Friends of Sean Bell Recount Night of Shooting
This article is from the archive of The New York Sun before the launch of its new website in 2022. The Sun has neither altered nor updated such articles but will seek to correct any errors, mis-categorizations or other problems introduced during transfer.

Friends of Sean Bell who stuck around to the end of his bachelor party were on hand to witness his death. Yesterday, two of those friends testified at the Queens trial of the three detectives charged in the 2006 shooting that killed Bell on the morning of what would have been his wedding day.
The first friend, Hugh Jensen, 31, described standing outside the strip club, Club Kalua, in the Jamaica section of Queens and trying to get the phone number of a woman he had met inside.
Deep in conversation with the woman, Jensen said he didn’t pay much attention to what was going on nearby.
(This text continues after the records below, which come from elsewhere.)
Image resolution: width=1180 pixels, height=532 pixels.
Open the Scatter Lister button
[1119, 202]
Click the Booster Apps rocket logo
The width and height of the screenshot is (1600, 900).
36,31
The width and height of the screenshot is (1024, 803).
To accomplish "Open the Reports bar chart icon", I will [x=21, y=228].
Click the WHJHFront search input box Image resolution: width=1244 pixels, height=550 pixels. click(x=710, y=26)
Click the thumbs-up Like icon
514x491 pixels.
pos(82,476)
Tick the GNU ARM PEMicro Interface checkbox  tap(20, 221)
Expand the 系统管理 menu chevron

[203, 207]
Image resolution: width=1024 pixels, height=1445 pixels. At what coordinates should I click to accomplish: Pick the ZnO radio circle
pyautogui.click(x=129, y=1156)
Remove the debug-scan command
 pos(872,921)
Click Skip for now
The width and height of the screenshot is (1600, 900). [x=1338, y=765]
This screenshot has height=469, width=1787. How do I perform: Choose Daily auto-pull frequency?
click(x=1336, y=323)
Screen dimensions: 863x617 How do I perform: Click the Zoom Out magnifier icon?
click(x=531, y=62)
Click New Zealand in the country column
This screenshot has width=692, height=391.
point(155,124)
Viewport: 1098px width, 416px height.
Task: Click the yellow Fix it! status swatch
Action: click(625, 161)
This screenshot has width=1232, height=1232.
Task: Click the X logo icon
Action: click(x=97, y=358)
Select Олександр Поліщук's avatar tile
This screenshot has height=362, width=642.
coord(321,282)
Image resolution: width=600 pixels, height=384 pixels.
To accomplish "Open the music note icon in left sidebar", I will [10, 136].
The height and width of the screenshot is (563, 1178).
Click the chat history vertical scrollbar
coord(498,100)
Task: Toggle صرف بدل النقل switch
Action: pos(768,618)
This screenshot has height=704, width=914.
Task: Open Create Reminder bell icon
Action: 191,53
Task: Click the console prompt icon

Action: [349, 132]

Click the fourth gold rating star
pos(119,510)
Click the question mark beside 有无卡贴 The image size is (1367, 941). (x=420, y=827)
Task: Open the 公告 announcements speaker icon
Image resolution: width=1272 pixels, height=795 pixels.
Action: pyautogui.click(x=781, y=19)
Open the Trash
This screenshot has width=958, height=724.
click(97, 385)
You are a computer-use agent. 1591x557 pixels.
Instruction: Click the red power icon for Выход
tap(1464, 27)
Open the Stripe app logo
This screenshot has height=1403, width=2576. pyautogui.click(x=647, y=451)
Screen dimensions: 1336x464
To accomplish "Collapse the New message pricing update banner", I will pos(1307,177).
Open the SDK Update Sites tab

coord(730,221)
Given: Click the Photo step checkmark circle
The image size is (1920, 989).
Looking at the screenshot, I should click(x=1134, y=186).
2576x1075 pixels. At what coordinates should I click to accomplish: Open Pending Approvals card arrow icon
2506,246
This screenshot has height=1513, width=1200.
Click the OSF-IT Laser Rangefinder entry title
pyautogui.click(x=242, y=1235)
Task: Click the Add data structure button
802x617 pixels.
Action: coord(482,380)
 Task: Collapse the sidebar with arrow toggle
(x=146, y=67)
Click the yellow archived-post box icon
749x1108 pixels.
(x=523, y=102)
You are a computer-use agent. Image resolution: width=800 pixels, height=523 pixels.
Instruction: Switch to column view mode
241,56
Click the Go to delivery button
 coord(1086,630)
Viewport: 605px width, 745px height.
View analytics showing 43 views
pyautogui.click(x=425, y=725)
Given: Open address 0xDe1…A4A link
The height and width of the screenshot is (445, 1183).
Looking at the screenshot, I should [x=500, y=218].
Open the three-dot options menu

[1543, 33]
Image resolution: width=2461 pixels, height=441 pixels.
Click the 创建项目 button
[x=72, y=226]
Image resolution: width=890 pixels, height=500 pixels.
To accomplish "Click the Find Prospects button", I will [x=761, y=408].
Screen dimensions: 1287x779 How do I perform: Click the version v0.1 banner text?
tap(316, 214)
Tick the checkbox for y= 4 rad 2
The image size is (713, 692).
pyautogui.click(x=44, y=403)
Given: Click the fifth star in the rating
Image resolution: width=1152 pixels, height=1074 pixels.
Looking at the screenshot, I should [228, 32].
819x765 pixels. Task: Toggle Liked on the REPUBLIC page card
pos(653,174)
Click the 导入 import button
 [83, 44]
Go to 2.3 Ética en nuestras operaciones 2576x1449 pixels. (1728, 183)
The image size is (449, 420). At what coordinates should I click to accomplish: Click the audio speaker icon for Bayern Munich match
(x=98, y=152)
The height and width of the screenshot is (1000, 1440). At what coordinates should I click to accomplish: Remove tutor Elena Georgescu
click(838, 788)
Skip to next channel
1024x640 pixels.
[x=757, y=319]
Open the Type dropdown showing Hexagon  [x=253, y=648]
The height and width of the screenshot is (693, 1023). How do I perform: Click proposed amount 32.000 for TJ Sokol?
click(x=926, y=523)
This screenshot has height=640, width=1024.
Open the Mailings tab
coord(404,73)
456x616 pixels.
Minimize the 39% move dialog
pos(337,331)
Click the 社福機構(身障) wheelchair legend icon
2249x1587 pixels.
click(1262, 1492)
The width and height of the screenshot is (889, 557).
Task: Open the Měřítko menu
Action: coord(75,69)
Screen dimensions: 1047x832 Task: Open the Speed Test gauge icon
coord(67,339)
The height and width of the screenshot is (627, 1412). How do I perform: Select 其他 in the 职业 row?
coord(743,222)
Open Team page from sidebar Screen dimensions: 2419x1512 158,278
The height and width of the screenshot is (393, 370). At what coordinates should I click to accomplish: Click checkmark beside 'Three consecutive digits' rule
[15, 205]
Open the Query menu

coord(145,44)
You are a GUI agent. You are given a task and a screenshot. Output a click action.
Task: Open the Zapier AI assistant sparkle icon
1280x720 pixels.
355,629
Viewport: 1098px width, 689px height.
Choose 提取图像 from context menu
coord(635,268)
He said he didn’t hear the words of an argument that brewed quickly between Bell, 23, and a man standing at the curb next to an SUV. The man was earlier identified by lawyers as Fabio Ciocou. He was waiting to pick up his girlfriend, a dancer at the club. Jensen said he did notice one thing: Mr. Ciocou had his hand in his jacket.
“Of course, I thought he had a gun,” Jensen, a locksmith by profession, testified. In Jensen’s telling, Bell, who was unarmed, did not seemed worried. Bell turned around and flashed a “sarcastic grin in my direction,” Jensen said. Defense lawyers are likely to focus on this argument between Bell and Mr. Ciocou in the coming weeks. They are likely to try to show that the three detectives now charged with crimes — Michael Oliver, Gescard Isnora, and Marc Cooper — believed Bell or his friends were armed when the detectives tried to arrest them minutes later.
Jensen was about a minute behind Bell in leaving Club Kalua for the nearby street on which he and Bell had parked. Before turning the corner, Jensen heard what sounded like shots fired from “two or three guns.” When he turned the corner, Jensen testified that he saw Bell’s head leaning to the side in the driver’s seat. He testified that two men — whom he made for undercover detectives — waved their guns in his direction and told him to leave the block.